Duplicate a passage of the Edmark Auto appeals opinion verbatim, beginning at the words "This text of" and stopping after "Plaintiffs-Appellees, MEMORANDUM* v.".

=== Document text ===

Edmark Auto, Inc. v. Zurich American Insurance Co.
This text of Edmark Auto, Inc. v. Zurich American Insurance Co. (Edmark Auto, Inc. v. Zurich American Insurance Co.) is published on Counsel Stack Legal Research, covering Court of Appeals for the Ninth Circuit primary law. Counsel Stack provides free access to over 12 million legal documents including statutes, case law, regulations, and constitutions.
Opinion
NOT FOR PUBLICATION FILED UNITED STATES COURT OF APPEALS MAR 17 2022 MOLLY C. DWYER, CLERK U.S. COURT OF APPEALS FOR THE NINTH CIRCUIT
EDMARK AUTO, INC., an Idaho No. 21-35231 corporation; and CHALFANT CORP., an Idaho corporation, Case. No. 1:15-cv-00520-BLW
Plaintiffs-Appellees, MEMORANDUM* v.
ZURICH AMERICAN INSURANCE COMPANY, a New York corporation; and UNIVERSAL UNDERWRITERS SERVICE CORPORATION, a Delaware corporation,
Defendants-Appellants.
Appeal from the United States District Court for the District of Idaho B. Lynn Winmill, District Judge
Argued and Submitted March 7, 2022 Seattle, Washington
Before: NGUYEN, MILLER, and BUMATAY, Circuit Judges.

=== Data lines ===

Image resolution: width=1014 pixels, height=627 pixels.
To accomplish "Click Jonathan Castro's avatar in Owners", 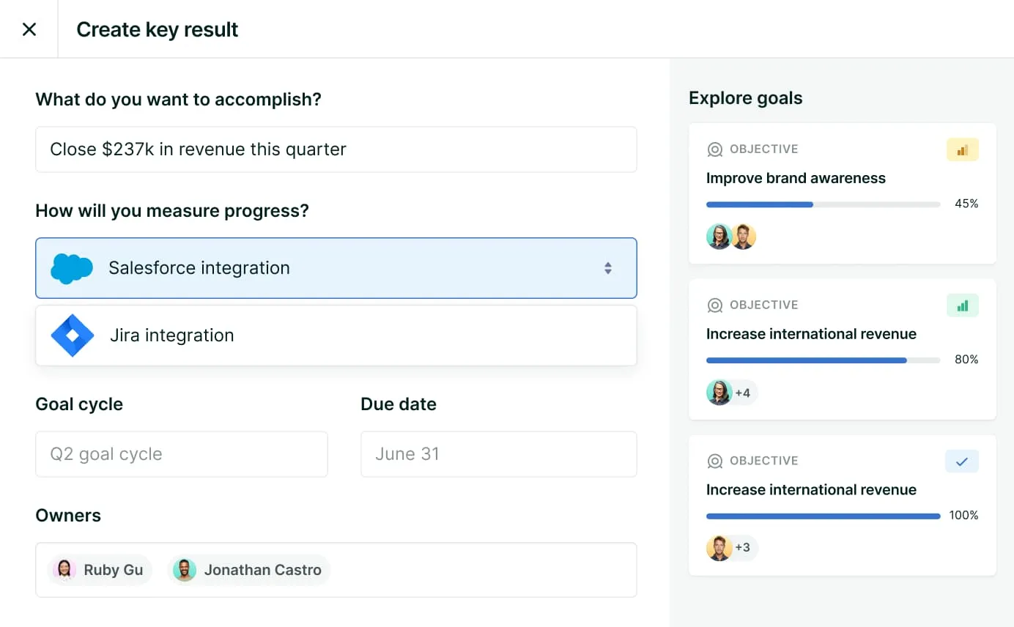I will click(185, 570).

===

The response:
This text of Edmark Auto, Inc. v. Zurich American Insurance Co. (Edmark Auto, Inc. v. Zurich American Insurance Co.) is published on Counsel Stack Legal Research, covering Court of Appeals for the Ninth Circuit primary law. Counsel Stack provides free access to over 12 million legal documents including statutes, case law, regulations, and constitutions.
Opinion
NOT FOR PUBLICATION FILED UNITED STATES COURT OF APPEALS MAR 17 2022 MOLLY C. DWYER, CLERK U.S. COURT OF APPEALS FOR THE NINTH CIRCUIT
EDMARK AUTO, INC., an Idaho No. 21-35231 corporation; and CHALFANT CORP., an Idaho corporation, Case. No. 1:15-cv-00520-BLW
Plaintiffs-Appellees, MEMORANDUM* v.